> _Assignment_
Beginning with the line that holds "Select date number 30 in the calendar" and finishing with the line that holds "Task: Click the StartAllBack", repeat the listing exactly, leaving every picture out.

> _Source material_
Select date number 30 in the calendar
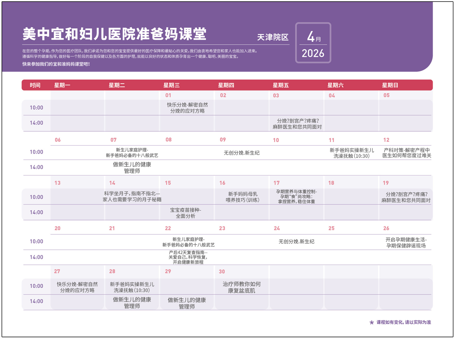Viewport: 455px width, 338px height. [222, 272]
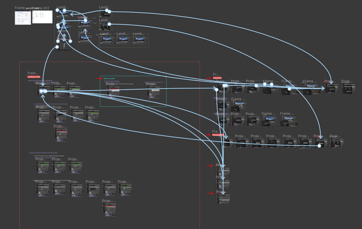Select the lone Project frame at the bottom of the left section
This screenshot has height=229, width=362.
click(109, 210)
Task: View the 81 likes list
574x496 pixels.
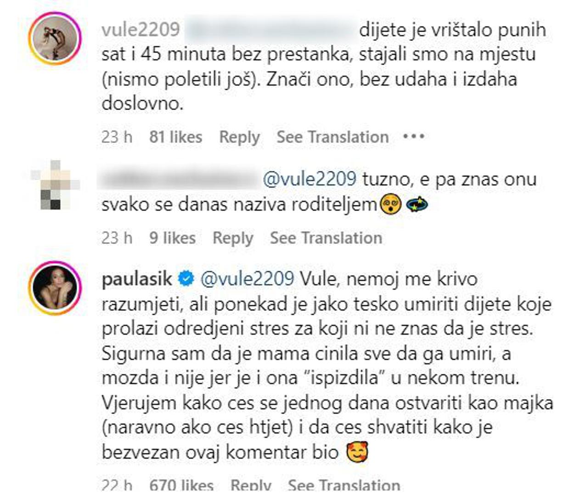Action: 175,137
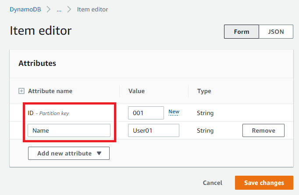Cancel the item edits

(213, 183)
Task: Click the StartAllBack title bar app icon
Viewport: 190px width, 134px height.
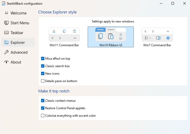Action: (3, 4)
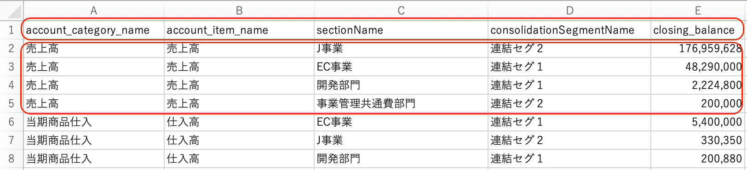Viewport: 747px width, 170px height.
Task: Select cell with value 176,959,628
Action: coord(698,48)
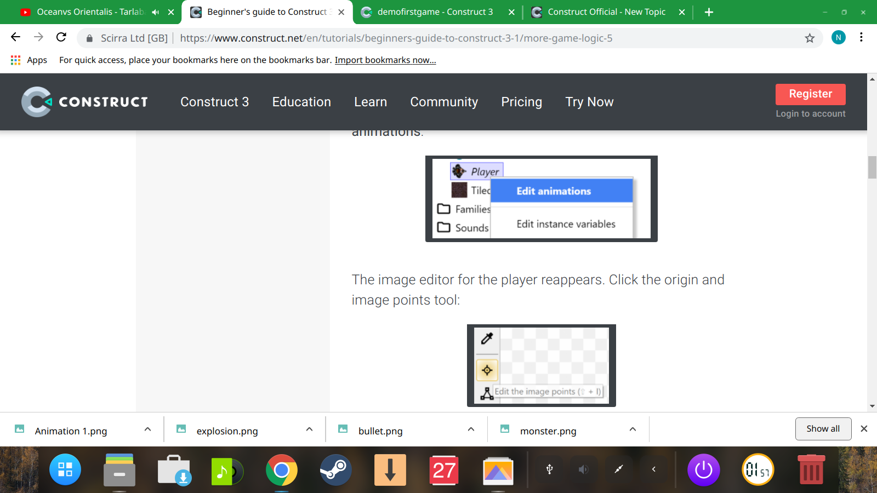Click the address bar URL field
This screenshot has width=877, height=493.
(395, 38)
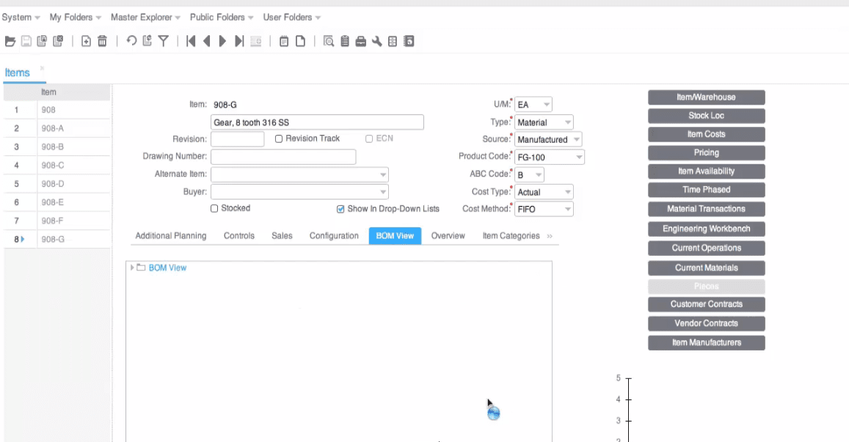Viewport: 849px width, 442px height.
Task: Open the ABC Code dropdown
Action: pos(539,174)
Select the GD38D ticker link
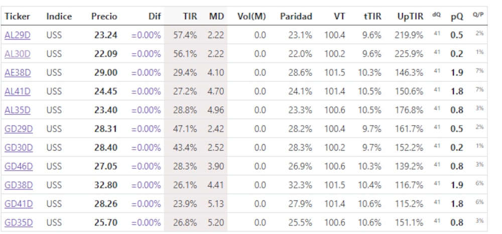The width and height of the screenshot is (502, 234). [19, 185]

---

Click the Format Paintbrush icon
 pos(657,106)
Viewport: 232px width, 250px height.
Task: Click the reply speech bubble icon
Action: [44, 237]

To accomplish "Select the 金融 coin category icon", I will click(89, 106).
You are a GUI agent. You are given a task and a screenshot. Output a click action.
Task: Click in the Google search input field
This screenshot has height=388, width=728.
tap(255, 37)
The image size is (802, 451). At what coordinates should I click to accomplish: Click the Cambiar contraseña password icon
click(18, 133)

==

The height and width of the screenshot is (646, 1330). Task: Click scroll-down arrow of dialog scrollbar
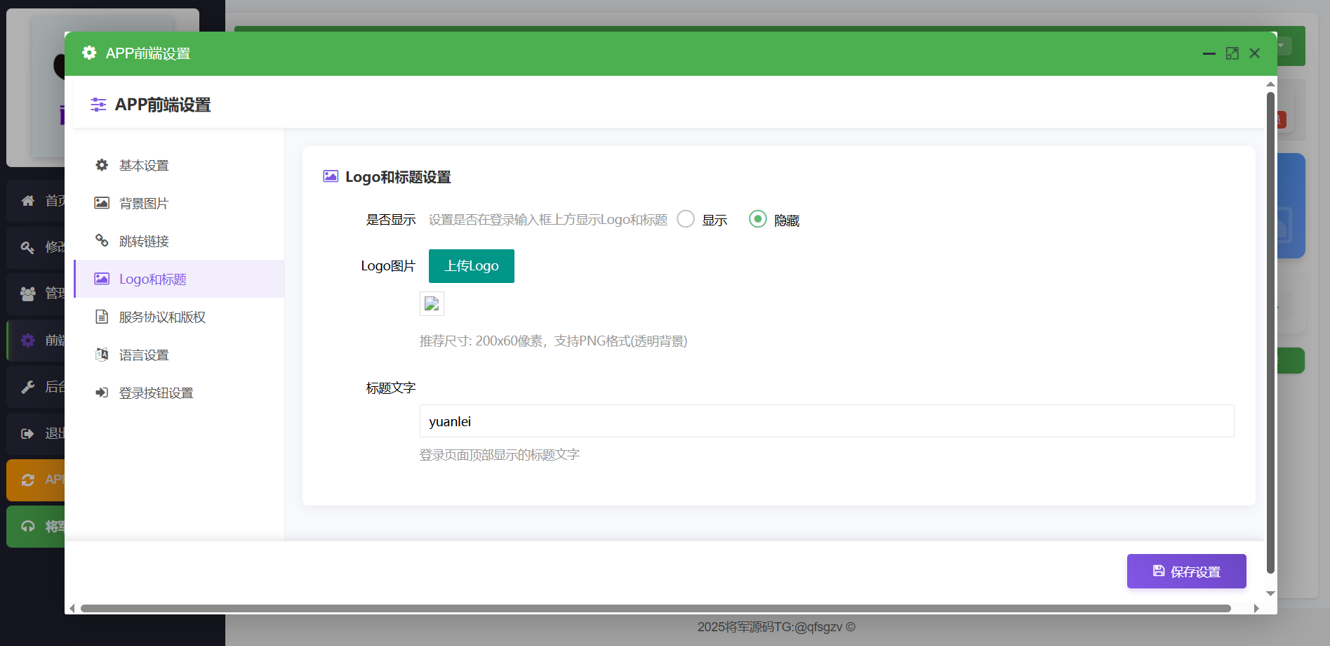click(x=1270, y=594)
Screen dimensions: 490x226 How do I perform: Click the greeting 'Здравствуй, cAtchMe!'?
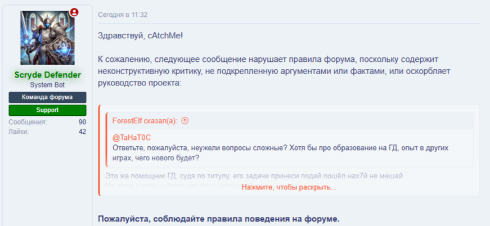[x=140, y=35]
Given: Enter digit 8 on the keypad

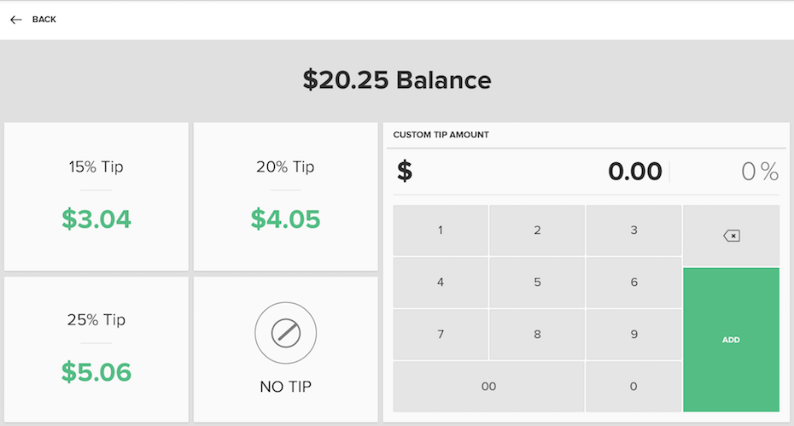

> _Answer box_
Select date number 30 in the calendar
Viewport: 455px width, 338px height. [222, 272]
Select the lone Project frame at the bottom of the left section
This screenshot has height=229, width=362.
click(109, 210)
Task: View the 81 likes list
574x496 pixels.
Action: 175,137
Cancel the item edits

(213, 183)
Task: Click the StartAllBack title bar app icon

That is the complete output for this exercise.